Lacandon Rain Forest Chiapas, Mexico |
I´m a lake lover of four decades and I have never seen anything like it. Laguna Miramar "sea view" as it is called in Spanish, lies in a ring of mountains 47 miles southeast of Ocosingo, in the southern state of Chiapas, the heart of the Lacandón Biosphere Reserve. It is also the Zapatista heartland one reason Miramar may not be for everybody. Access is through the Maya community of Emiliano Zapata, where you are already "back there," so to speak. Then it´s a four and a half mile to hike to the lake.
The trail ends at a long, narrow beach. There, beneath chicozapote trees bristling with orchids, bromeliads, and epiphytic cacti, the community has erected two thatched open-sided palapas, one for tents or hammocks and one with a traditional raised hearth for cooking. Zapata and the other lake communities bar hunting and logging near Miramar, so the only sounds are "lake water lapping with low sounds by the shore, " in Yeats´s words, and the unceasing drone of howler monkeys.
I visited Laguna Miramar with Fernando Ochoa, (1997 Conde Nast Eco Tourist Award Winner), bilingual outfitter from San Cristobal who helped Zapata develop its tourism plan. We paddled the lake´s more than seven square miles for three long days and didn´t see it all, though we did visit pictographs, rock carvings, and a full-scale island ruin left behind by Miramar´s ancient habitants, ancestors of the Maya who live there now.

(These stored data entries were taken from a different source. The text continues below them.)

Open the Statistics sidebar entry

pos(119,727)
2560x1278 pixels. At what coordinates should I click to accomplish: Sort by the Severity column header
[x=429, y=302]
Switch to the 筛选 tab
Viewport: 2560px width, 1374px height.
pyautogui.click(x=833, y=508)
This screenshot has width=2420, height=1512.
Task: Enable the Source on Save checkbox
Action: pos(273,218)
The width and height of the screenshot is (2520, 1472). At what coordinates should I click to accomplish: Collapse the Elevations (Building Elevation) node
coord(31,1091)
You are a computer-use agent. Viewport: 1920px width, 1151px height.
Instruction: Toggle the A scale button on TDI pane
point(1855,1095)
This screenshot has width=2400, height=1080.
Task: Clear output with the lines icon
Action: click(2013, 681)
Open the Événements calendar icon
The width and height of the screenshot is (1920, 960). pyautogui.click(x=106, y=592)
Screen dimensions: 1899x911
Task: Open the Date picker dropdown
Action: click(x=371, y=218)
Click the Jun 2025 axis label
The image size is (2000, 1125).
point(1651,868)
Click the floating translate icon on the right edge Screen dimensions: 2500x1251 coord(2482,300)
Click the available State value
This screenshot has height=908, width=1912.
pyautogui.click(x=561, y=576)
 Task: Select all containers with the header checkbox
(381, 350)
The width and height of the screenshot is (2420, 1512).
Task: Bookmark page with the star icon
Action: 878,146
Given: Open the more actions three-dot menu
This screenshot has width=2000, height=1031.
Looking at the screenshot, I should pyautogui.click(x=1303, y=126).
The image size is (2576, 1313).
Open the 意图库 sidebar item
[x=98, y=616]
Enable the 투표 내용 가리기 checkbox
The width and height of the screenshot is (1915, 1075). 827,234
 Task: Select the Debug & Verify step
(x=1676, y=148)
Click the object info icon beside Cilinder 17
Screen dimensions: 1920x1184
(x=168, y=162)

A thousand feet deep, Miramar sustains enough aquatic life to entertain a Cousteau, including turtles, coos, and a crypto zoological creature the Indians say resembles a manatee. In our canoe cruising, however, all we saw were several dozen species of tropical and migratory birds, a bewildering array of plant life, and fish. Mostly we swam.
And the swimming was the best I´ve ever had anywhere. The few divers who have sampled Miramar´s depths can get downright poetic about it. We paddled from one travertine shoal to the next, diving into water the color and clarity of Aqua Velva and basking in shallow depressions eroded along the shore. Once in a while we saw a single dugout in the distance. The rest was silence.